- **Provided text**:
Antigravity 2.0 Tops the OpenSCAD Architectural 3D LLM Benchmark
Antigravity 2.0 product experience & Google UX
- Many commenters find Antigravity 2.0 rough: login via browser every time for some, broken credential caching when no keyring/dbus is present, and poor TUI behavior during streaming output.
- Others report that credential caching works and like it more than Gemini CLI, suggesting OS‑level differences.
- Fragmented billing, abrupt quota changes, and the forced migration from Gemini CLI to Antigravity generate strong frustration and loss of trust.
- Several people think Google “shipped the org chart”: too many overlapping AI products, none clearly best‑in‑class.
CLI, IDE, workflows, and lock‑in
- Some don’t understand complaints about dropping the VS Code plugin, arguing Antigravity CLI + any editor is enough.

- **Information shown**:
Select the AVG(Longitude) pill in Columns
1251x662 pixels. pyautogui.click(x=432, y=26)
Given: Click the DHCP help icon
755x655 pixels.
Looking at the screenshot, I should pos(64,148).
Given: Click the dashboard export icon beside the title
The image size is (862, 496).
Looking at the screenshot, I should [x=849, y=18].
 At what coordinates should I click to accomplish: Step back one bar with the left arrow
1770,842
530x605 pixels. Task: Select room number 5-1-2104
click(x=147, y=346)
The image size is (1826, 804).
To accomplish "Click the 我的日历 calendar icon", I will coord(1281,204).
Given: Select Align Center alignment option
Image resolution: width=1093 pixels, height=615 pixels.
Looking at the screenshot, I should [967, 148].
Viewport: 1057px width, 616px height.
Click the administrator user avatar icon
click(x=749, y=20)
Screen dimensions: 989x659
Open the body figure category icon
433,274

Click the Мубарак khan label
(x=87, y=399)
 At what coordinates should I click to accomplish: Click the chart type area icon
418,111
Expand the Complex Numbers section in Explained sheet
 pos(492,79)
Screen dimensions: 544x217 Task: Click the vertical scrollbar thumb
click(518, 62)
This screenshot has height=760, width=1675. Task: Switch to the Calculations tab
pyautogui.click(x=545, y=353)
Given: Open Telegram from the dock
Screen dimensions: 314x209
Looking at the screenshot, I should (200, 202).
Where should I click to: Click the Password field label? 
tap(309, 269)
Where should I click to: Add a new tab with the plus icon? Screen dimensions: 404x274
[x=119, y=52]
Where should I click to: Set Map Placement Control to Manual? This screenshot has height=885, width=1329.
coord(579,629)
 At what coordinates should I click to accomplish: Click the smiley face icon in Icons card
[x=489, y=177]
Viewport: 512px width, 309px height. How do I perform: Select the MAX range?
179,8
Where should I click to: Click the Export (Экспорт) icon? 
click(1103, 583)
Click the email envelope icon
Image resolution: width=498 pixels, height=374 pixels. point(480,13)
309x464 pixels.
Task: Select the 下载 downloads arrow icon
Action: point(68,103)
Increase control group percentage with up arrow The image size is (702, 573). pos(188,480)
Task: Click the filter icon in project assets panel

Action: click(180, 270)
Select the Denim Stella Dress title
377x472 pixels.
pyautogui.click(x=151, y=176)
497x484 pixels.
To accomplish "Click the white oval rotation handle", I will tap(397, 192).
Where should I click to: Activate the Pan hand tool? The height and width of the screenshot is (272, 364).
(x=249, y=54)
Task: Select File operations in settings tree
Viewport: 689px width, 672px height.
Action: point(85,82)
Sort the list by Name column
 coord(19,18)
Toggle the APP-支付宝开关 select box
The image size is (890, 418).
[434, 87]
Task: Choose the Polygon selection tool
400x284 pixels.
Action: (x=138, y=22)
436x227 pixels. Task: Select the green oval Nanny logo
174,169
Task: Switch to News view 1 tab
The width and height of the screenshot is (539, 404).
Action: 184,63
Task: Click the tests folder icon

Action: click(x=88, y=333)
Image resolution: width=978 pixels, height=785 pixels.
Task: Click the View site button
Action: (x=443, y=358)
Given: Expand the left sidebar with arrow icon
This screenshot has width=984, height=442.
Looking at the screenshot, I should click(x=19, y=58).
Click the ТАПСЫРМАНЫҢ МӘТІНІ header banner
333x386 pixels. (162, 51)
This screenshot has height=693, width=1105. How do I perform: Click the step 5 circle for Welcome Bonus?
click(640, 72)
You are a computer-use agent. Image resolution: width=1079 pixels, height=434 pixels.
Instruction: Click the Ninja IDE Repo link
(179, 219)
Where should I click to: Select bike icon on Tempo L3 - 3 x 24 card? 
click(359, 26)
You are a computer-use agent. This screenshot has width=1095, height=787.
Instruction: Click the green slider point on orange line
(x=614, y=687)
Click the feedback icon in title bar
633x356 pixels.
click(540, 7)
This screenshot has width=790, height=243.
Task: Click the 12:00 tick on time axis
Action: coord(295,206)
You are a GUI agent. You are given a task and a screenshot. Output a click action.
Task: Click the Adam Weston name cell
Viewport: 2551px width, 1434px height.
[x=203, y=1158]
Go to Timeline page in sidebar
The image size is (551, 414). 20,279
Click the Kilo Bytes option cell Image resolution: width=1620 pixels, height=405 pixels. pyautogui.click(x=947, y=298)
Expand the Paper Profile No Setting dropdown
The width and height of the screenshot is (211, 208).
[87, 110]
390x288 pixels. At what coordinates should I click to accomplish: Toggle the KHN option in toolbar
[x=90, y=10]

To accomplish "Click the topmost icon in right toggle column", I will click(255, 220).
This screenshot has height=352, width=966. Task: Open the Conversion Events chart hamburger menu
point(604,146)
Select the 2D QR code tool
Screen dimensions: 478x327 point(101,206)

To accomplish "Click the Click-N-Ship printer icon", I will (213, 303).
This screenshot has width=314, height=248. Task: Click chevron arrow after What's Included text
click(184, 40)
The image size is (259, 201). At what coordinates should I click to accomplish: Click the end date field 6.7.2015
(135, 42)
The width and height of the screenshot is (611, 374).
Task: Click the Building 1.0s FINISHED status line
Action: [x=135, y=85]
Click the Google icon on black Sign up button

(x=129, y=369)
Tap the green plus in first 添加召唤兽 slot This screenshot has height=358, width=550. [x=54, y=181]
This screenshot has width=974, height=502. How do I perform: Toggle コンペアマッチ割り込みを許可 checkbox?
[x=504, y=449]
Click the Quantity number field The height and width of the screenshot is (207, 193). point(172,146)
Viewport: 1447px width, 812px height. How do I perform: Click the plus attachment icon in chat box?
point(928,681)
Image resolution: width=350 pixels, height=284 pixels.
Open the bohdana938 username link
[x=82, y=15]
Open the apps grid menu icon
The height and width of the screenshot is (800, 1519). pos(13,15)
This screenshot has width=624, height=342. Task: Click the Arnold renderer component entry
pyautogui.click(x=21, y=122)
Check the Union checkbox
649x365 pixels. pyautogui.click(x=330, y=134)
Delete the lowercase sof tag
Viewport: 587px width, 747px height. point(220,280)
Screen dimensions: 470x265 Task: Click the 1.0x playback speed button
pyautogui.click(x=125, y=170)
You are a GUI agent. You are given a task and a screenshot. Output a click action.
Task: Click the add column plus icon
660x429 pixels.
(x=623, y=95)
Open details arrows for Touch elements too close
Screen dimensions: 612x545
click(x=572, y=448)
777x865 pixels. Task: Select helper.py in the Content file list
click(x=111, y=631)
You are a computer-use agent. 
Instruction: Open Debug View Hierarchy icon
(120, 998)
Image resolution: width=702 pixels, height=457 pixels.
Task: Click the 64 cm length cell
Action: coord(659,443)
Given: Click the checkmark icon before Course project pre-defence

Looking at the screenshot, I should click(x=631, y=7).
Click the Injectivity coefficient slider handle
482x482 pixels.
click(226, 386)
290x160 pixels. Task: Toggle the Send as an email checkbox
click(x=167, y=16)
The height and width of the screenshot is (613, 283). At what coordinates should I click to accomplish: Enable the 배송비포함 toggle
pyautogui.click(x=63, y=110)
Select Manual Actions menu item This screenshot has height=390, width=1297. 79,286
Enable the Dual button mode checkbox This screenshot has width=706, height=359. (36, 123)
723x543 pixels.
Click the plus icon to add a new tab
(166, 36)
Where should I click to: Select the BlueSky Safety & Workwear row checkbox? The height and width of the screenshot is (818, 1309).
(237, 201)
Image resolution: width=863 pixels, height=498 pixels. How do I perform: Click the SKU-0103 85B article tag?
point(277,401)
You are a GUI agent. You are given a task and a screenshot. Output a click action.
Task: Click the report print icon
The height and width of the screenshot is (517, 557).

- **Problems to solve**:
1) In the Antigravity 2.0 text, repeat word for word the part that opens with the words containing "Antigravity 2.0 Tops" and closes with "during streaming output.".
2) According to the Antigravity 2.0 text, which forced migration is named as a cause of strong frustration and loss of trust?

- **Task results**:
1)
Antigravity 2.0 Tops the OpenSCAD Architectural 3D LLM Benchmark
Antigravity 2.0 product experience & Google UX
- Many commenters find Antigravity 2.0 rough: login via browser every time for some, broken credential caching when no keyring/dbus is present, and poor TUI behavior during streaming output.

2) The forced migration from Gemini CLI to Antigravity.